End result? Privacy is enhanced if you are lucky enough to be on the list of statically pinned sites (see my parent comment, and see the Mozilla version as well), everyone else only gets more transparency, but not stronger privacy.
Depends. When they were struggling with the CCP, eventually getting all their services blocked in Mainland China, I don't think so. There are more examples of situations were Google really does take the other side of the table. It's not helpful to reducing it to these extremes.
If they really wanted to fight for freedoms instead of searching a viable way to have profits in China, they wouldn't secretly start Dragonfly, which was only halted after its employees demanded it. So, they really really did want to operate in China, no matter the human rights situation there, they just did not think it through to concede enough things back then. They were ready later, hence Dragonfly happened.

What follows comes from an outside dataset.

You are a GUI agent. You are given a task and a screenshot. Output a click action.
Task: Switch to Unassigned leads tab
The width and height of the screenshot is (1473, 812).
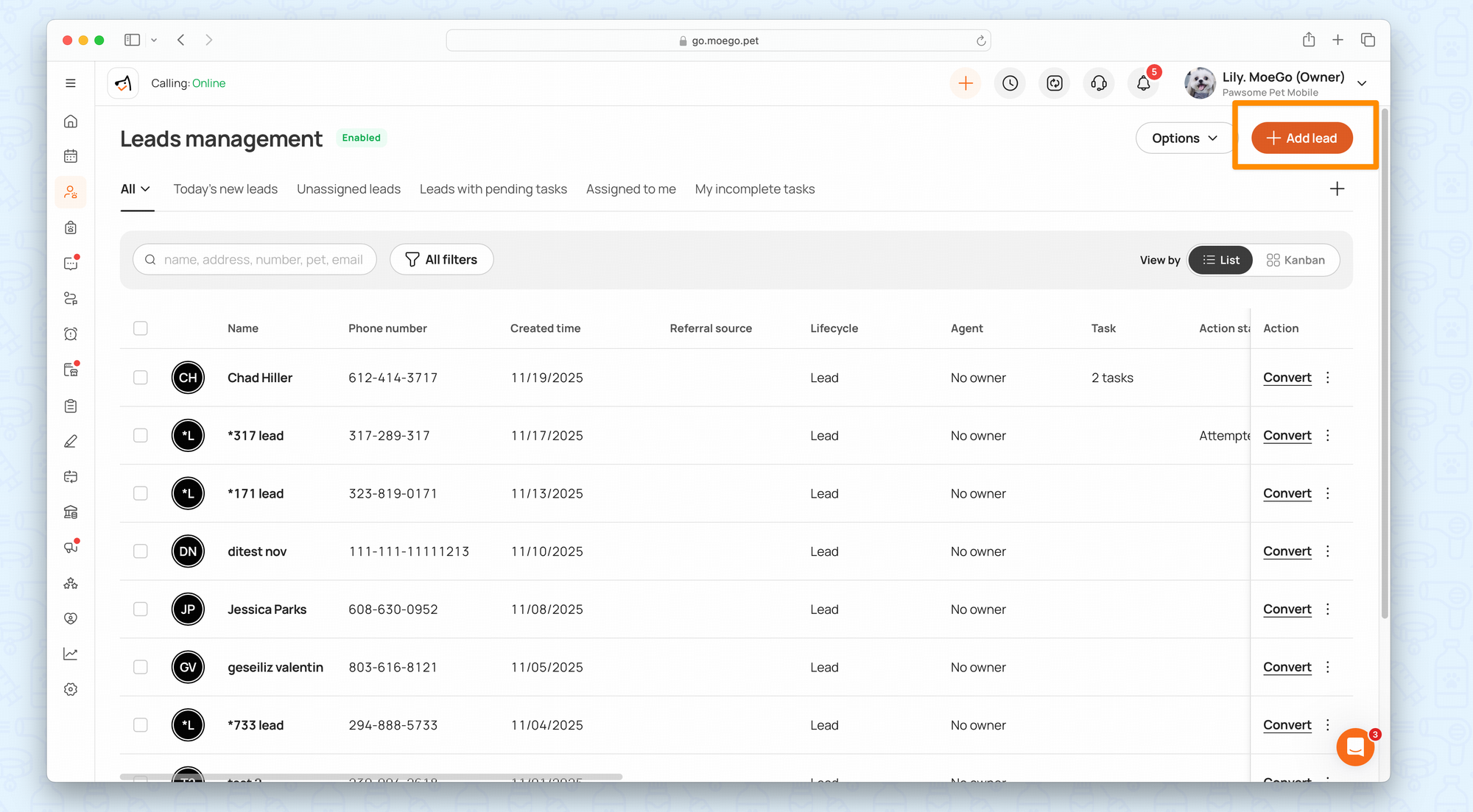(348, 189)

Not really. They're always evil, it's just occasional their evil coincides with interfering with another evil.
Google's issue with China has never really been human rights. Google's issue with China is that it insists on access to data and algorithms, and while Google does not care about your privacy, Google cares a great deal about it's own privacy.
I think current Google would have made a significantly different decision than past Google. It's been a while since I've seen them make an altruistic choice that has cost them significantly the way losing China did.